→ **DO THIS**
Reproduce the rows between the line holding "You are a computer-use" and the line holding "pos(603,253)", inclusive, without the pictures.

→ **PROVIDED ENTRIES**
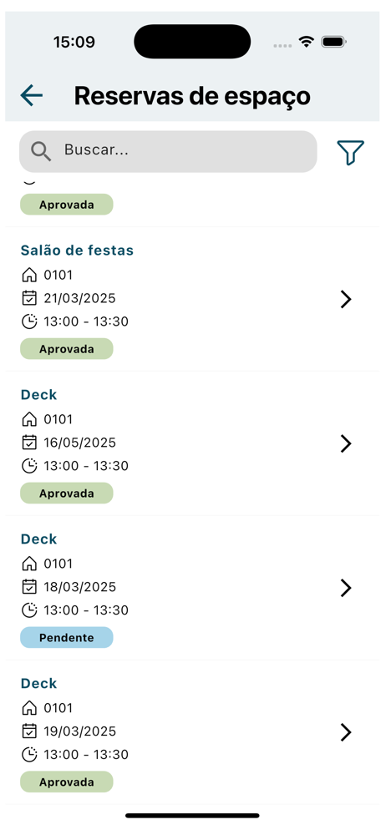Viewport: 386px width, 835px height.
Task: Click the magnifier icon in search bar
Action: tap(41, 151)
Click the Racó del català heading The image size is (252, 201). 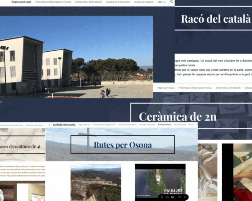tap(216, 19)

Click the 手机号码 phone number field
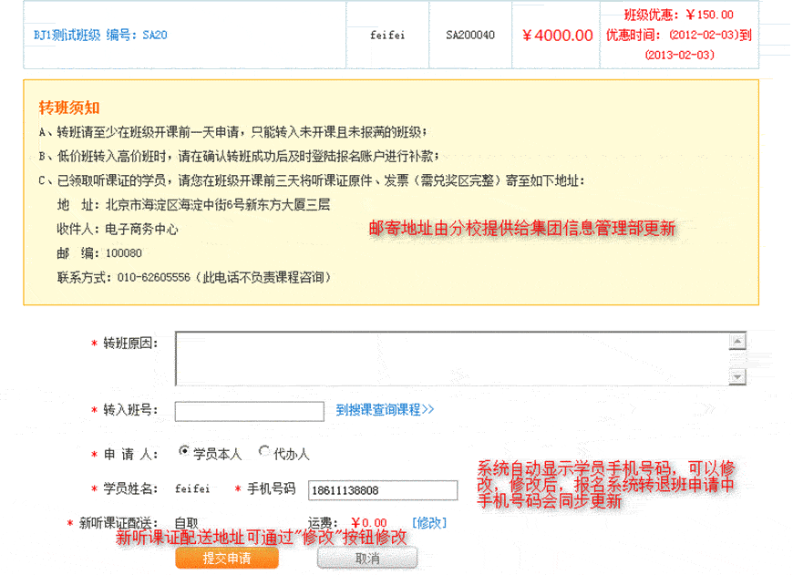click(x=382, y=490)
--
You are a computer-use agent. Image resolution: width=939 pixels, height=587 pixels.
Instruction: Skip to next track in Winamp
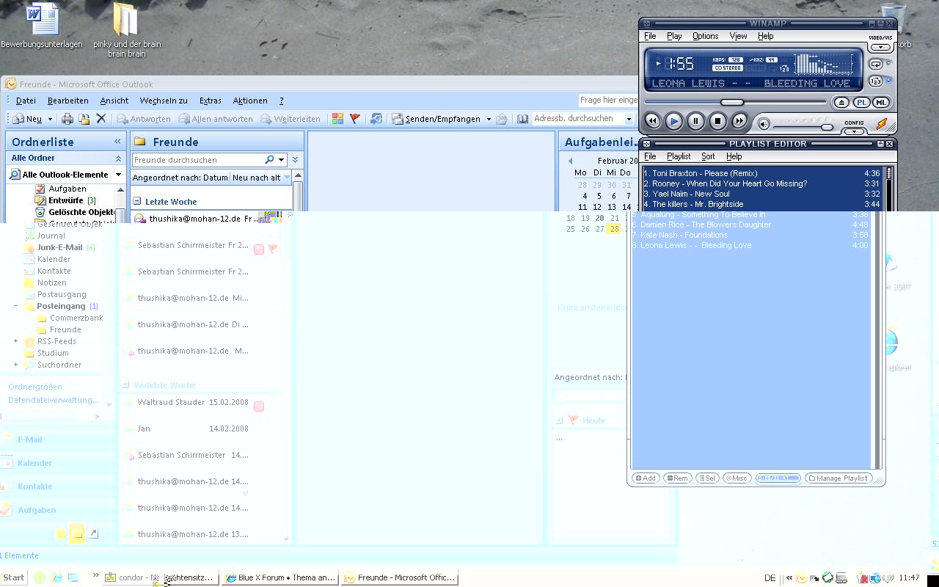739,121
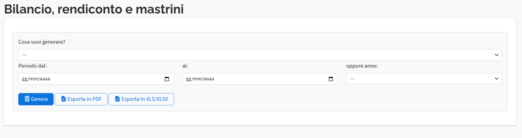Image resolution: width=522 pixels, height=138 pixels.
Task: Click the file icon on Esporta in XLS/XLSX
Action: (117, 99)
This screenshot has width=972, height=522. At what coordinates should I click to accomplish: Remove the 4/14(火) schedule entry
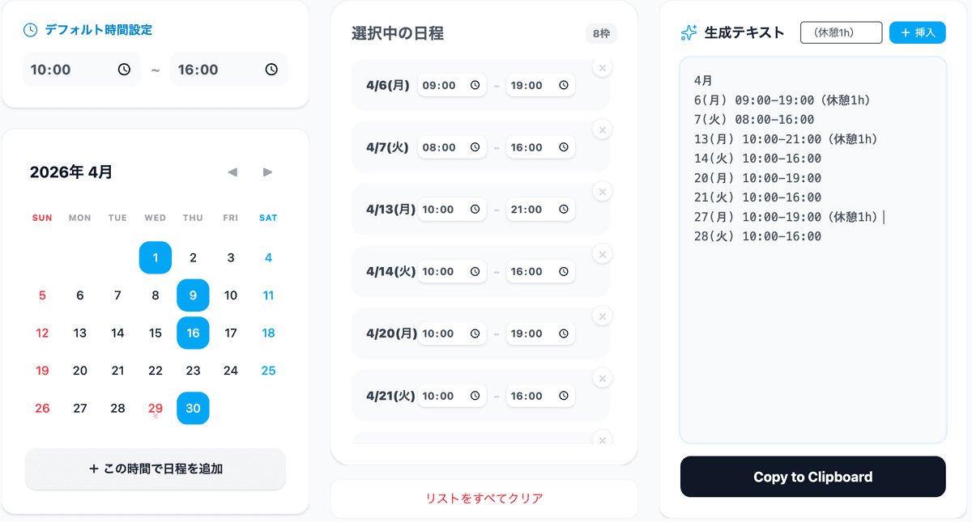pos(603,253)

→ **REPLY TO THE EXERCISE**
You are a computer-use agent. Image resolution: width=939 pixels, height=587 pixels.
Instruction: Skip to next track in Winamp
739,121
Image resolution: width=522 pixels, height=138 pixels.
Task: Click the file icon on Esporta in XLS/XLSX
Action: (117, 99)
This screenshot has width=972, height=522. At what coordinates should I click to accomplish: Remove the 4/14(火) schedule entry
pos(603,253)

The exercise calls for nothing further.